Secrets should never be world-readable, even to users who are logged in to one of the hosts managed by this configuration. These are generally managed by agenix, allowing them to still be put in the nix store.

• Add a shell to the devShells output in flake.nix.

• Execute use_flake /path/to/repo#name-of-shell > .envrc to initialize the .envrc file.

• Execute direnv allow to load the .envrc file which in turn loads your environment.

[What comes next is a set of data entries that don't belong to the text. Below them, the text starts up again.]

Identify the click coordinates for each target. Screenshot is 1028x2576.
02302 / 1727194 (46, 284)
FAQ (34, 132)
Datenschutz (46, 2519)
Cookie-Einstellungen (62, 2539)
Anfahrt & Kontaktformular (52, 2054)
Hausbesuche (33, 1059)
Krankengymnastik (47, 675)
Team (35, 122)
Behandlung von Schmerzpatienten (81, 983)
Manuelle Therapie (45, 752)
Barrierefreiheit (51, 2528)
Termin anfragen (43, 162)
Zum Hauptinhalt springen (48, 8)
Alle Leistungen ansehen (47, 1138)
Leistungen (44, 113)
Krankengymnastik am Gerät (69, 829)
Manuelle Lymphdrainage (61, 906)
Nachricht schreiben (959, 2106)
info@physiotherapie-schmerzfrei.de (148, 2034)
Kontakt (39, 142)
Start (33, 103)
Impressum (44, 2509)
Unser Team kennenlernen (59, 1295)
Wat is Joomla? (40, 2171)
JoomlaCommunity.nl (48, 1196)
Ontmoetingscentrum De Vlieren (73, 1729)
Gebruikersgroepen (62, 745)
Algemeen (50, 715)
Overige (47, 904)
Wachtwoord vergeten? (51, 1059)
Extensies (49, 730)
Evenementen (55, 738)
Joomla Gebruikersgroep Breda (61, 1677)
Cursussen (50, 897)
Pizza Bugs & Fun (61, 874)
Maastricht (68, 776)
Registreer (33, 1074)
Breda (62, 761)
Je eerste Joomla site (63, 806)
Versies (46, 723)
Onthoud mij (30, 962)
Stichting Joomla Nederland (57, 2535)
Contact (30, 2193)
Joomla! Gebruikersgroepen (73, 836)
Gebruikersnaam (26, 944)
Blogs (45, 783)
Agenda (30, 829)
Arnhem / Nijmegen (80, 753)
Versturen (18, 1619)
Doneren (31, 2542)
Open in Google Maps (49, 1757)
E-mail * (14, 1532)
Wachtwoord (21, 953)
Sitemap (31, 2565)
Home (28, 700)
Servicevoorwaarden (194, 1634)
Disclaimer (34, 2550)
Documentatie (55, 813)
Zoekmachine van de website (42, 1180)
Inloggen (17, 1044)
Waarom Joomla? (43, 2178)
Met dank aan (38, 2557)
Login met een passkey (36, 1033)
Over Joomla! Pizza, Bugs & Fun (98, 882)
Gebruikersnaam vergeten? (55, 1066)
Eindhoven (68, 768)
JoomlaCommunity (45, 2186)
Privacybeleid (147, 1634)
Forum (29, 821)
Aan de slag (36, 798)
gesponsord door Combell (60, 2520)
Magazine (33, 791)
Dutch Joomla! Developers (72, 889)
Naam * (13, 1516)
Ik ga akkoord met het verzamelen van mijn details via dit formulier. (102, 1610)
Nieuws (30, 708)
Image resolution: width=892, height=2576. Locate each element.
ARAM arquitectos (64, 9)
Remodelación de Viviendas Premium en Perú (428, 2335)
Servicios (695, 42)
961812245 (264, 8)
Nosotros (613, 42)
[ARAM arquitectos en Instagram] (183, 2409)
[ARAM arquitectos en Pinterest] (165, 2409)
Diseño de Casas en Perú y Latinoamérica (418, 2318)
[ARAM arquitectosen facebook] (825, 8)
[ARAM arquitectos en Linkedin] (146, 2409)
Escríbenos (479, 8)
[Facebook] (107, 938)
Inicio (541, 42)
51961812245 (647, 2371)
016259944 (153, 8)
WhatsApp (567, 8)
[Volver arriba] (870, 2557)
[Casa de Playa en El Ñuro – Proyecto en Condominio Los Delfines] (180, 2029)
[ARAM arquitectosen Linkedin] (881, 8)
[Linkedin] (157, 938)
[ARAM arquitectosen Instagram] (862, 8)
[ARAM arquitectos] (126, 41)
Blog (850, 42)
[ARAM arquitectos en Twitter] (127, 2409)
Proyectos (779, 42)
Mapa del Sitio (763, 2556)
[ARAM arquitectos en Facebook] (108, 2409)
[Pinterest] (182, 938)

1. Create three partitions:

   • Boot
   • Swap
   • ZFS

   For example:

   sgdisk -n 0:0:+512MiB -t 0:EF00 -c 0:boot $DISK
   sgdisk -n 0:0:+32GiB -t 0:8200 -c 0:swap $DISK
   sgdisk -n 0:0:0 -t 0:BF01 -c 0:ZFS $DISK

2. Configure swap and boot as usual.

3. Create ZPool:

   zpool create -O mountpoint=none -O encryption=aes-256-gcm -O keyformat=passphrase rpool $ZFS_PART

   Leave out -O encryption=aes-256-gcm -O keyformat=passphrase if you don't want to fully encrypt the ZFS partition.

4. Create datasets:

   zfs create -o mountpoint=legacy rpool/local/root
   zfs snapshot rpool/local/root@blank
   zfs create -o mountpoint=legacy rpool/local/nix
   zfs set compression=lz4 rpool/local/nix
   zfs create -o mountpoint=legacy rpool/local/cache
   zfs set compression=lz4 rpool/local/cache
   zfs create -o mountpoint=legacy rpool/safe/data
   zfs set compression=lz4 rpool/local/data

5. Mount datasets:

   mount -t zfs rpool/local/root /mnt
   mkdir /mnt/nix
   mount -t zfs rpool/local/nix /mnt/nix
   mkdir /mnt/boot
   mount $BOOT_PART /mnt/boot
   mkdir /mnt/cache
   mount -t zfs rpool/local/cache /mnt/cache
   mkdir /mnt/data
   mount -t zfs rpool/safe/data /mnt/data

6. Configure Host ID

   Set networking.hostid in the nixos config to head -c 8 /etc/machine-id.